Copy the following items line for line, with no changes.
↓↓↓
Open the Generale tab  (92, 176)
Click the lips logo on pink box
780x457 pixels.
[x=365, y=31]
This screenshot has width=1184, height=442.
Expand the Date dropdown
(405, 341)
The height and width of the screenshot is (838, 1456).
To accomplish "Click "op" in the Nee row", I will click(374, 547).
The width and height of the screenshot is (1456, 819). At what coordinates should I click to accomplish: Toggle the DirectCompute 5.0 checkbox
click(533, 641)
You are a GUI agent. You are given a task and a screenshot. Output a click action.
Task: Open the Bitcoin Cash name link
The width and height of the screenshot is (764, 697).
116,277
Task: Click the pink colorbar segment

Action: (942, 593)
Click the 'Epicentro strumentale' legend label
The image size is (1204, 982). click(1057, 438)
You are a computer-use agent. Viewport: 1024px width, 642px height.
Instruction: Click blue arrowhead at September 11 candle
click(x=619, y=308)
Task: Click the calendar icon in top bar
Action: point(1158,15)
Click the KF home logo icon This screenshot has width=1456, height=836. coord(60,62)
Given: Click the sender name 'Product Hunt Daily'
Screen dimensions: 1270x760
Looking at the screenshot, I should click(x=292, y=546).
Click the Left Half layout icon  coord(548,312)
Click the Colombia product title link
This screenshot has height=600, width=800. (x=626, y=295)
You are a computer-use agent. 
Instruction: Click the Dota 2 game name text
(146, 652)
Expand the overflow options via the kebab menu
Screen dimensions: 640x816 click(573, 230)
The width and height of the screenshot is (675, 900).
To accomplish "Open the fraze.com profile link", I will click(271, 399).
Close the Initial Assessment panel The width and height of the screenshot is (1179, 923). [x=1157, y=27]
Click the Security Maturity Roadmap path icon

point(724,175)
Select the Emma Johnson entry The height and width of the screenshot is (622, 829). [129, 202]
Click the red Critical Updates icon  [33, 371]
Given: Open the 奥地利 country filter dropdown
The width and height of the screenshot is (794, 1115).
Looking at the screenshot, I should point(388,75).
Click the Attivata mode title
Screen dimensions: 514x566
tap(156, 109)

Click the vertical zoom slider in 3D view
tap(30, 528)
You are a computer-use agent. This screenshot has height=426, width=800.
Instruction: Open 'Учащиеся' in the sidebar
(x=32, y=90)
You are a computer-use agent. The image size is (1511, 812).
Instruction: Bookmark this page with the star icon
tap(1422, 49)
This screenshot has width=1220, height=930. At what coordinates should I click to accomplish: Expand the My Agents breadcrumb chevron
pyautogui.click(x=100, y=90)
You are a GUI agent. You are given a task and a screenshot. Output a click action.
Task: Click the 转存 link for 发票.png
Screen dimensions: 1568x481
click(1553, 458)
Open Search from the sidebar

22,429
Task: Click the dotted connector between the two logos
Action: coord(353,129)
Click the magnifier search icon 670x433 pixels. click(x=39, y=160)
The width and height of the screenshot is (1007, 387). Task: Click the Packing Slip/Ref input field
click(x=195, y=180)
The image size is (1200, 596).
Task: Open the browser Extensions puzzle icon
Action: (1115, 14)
↑↑↑
- **FULL SOLUTION**
Open the Generale tab  (92, 176)
Click the lips logo on pink box
780x457 pixels.
[x=365, y=31]
This screenshot has width=1184, height=442.
Expand the Date dropdown
(405, 341)
The height and width of the screenshot is (838, 1456).
To accomplish "Click "op" in the Nee row", I will click(374, 547).
The width and height of the screenshot is (1456, 819). At what coordinates should I click to accomplish: Toggle the DirectCompute 5.0 checkbox
click(533, 641)
You are a GUI agent. You are given a task and a screenshot. Output a click action.
Task: Open the Bitcoin Cash name link
The width and height of the screenshot is (764, 697).
116,277
Task: Click the pink colorbar segment

Action: (942, 593)
Click the 'Epicentro strumentale' legend label
The image size is (1204, 982). click(1057, 438)
You are a computer-use agent. Viewport: 1024px width, 642px height.
Instruction: Click blue arrowhead at September 11 candle
click(x=619, y=308)
Task: Click the calendar icon in top bar
Action: point(1158,15)
Click the KF home logo icon This screenshot has width=1456, height=836. coord(60,62)
Given: Click the sender name 'Product Hunt Daily'
Screen dimensions: 1270x760
Looking at the screenshot, I should click(x=292, y=546).
Click the Left Half layout icon  coord(548,312)
Click the Colombia product title link
This screenshot has height=600, width=800. (x=626, y=295)
You are a computer-use agent. 
Instruction: Click the Dota 2 game name text
(146, 652)
Expand the overflow options via the kebab menu
Screen dimensions: 640x816 click(573, 230)
The width and height of the screenshot is (675, 900).
To accomplish "Open the fraze.com profile link", I will click(271, 399).
Close the Initial Assessment panel The width and height of the screenshot is (1179, 923). [x=1157, y=27]
Click the Security Maturity Roadmap path icon

point(724,175)
Select the Emma Johnson entry The height and width of the screenshot is (622, 829). [129, 202]
Click the red Critical Updates icon  [33, 371]
Given: Open the 奥地利 country filter dropdown
The width and height of the screenshot is (794, 1115).
Looking at the screenshot, I should point(388,75).
Click the Attivata mode title
Screen dimensions: 514x566
tap(156, 109)

Click the vertical zoom slider in 3D view
tap(30, 528)
You are a computer-use agent. This screenshot has height=426, width=800.
Instruction: Open 'Учащиеся' in the sidebar
(x=32, y=90)
You are a computer-use agent. The image size is (1511, 812).
Instruction: Bookmark this page with the star icon
tap(1422, 49)
This screenshot has width=1220, height=930. At what coordinates should I click to accomplish: Expand the My Agents breadcrumb chevron
pyautogui.click(x=100, y=90)
You are a GUI agent. You are given a task and a screenshot. Output a click action.
Task: Click the 转存 link for 发票.png
Screen dimensions: 1568x481
click(1553, 458)
Open Search from the sidebar

22,429
Task: Click the dotted connector between the two logos
Action: coord(353,129)
Click the magnifier search icon 670x433 pixels. click(x=39, y=160)
The width and height of the screenshot is (1007, 387). Task: Click the Packing Slip/Ref input field
click(x=195, y=180)
The image size is (1200, 596).
Task: Open the browser Extensions puzzle icon
Action: (1115, 14)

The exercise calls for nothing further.